L’ho rivisto per la terza o quarta volta, e mi è sembrato ancora più bello e più perfido delle volte precedenti. Parlo del film Il nome della rosa, tratto dall’omonimo romanzo di Umberto Eco. Un film del 1986, affascinante, anche se (per forza di cose) meno denso del libro cui si ispirò, quello che Eco aveva pubblicato nel 1980, che fu tradotto in tutte le lingue, e che nel mondo vendette 50 milioni di copie. Successivamente Eco ne pubblicò altri cinque, di romanzi, e furono dei flop talmente clamorosi da indurlo a maledire se stesso per aver scritto Il nome della rosa.
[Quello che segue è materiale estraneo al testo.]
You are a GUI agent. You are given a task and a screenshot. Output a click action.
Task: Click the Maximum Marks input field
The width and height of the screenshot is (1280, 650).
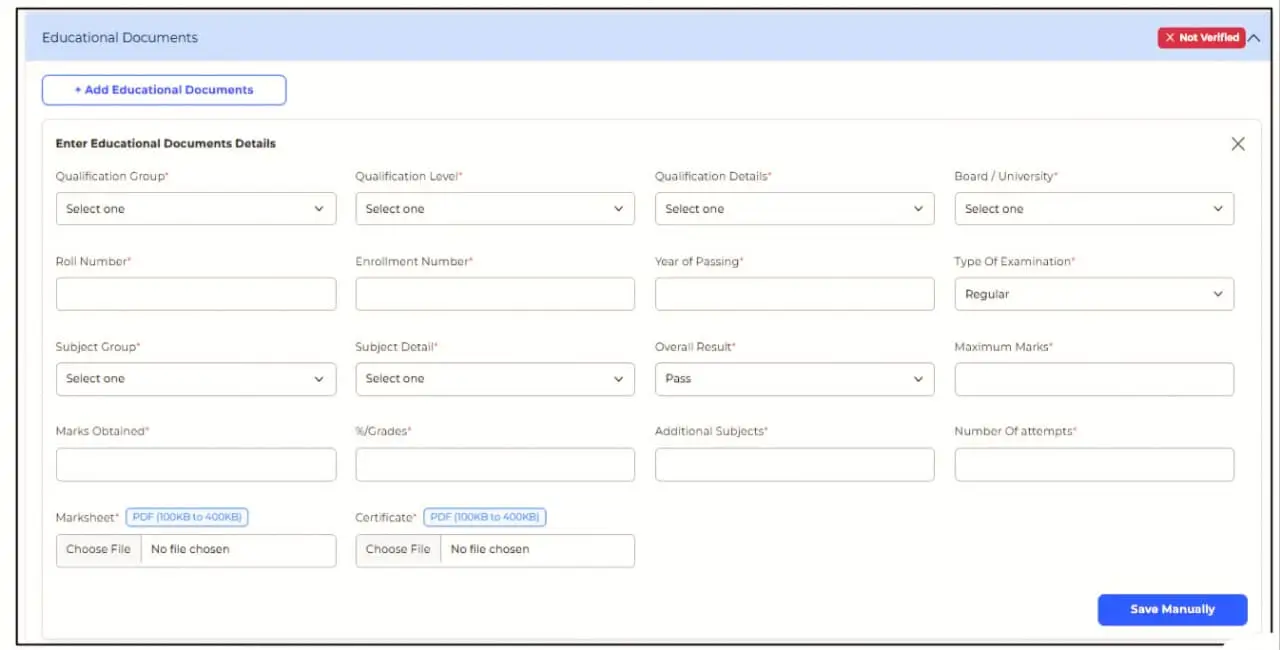pos(1093,378)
Io – lo confesso – sono riuscito a leggere appena qualche pagina de Il pendolo di Foucault ma, durante la solita degenza ospedaliera di pochi giorni che non finiscono mai, mi sono sciroppato per intero Baudolino, e tanto m’è bastato per condividere a tutto tondo la bocciatura dell’Umberto Eco di quei cinque romanzi zoppi: dirne bene sarebbe stato come riproporre la promozione del Marchesino Eufemio di Gioacchino Belli, il giovane e stitico nobiluomo che (ricordate?) “latinizzando esercito distrutto scrisse exercitus lardi ed ebbe il premio”.
Il nome della rosa ha il suo nucleo generatore in un’appassionata e coinvolgente riflessione di taglio filosofico e teologico sul senso e sul valore della verità, o meglio sul senso e sul valore della ricerca di quella verità, che l’ultima schermata del film dichiara desolatamente irraggiungibile: Stat rosa pristina verbis, nomina pura tenemus – la realtà è fatta di parole, solo di parole, su null’altro che sulle parole può contare l’uomo. Sempre in riga con questa convinzione, la vicenda contrappone le due epoche e le due mentalità che nell’Alto Medioevo vennero a conflitto: Guglielmo da Baskerville solo contro un mondo dalle radici tenacissime; la ragione, la ricerca, il dubbio contro i dogmi raffazzonati, i preconcetti volgari e fantasiosi, le superstizioni paurose.
Posizione più che rispettabile. Ma perché incarnarla nella geografia umana e nella vicenda di quella incredibile abbazia innominata dell’Alta Italia? Al suo interno vivono non delle persone, ma ballano e si agitano delle macchiette che ridicolizzano il grande evento del monachesimo medievale.
In questo Umberto Eco è veramente perfido, sottilmente perfido. Nel 1954, quando aveva 22 anni, aveva tutti i diritti di abbandonare – come stavano facendo anche Carlo Carretto e Mario Rossi, ma in tutt’altra direzione – il gruppo dei responsabili nazionali della Giac, il ramo giovanile dell’Azione cattolica, sdirazzato da Luigi Gedda. Anni dopo aveva tutto il diritto di proclamare che, durante i suoi studi universitari su san Tommaso, il grande Aquinate l’aveva “miracolosamente curato dalla fede”, inducendolo a smettere di credere in Dio e a lasciare definitivamente la Chiesa cattolica. Ma non aveva nessun diritto di ridicolizzare nei suoi poveri pupazzi quella grandiosa stagione dello spirito umano che è stato il monachesimo medievale, immensamente più grande di lui e di noi.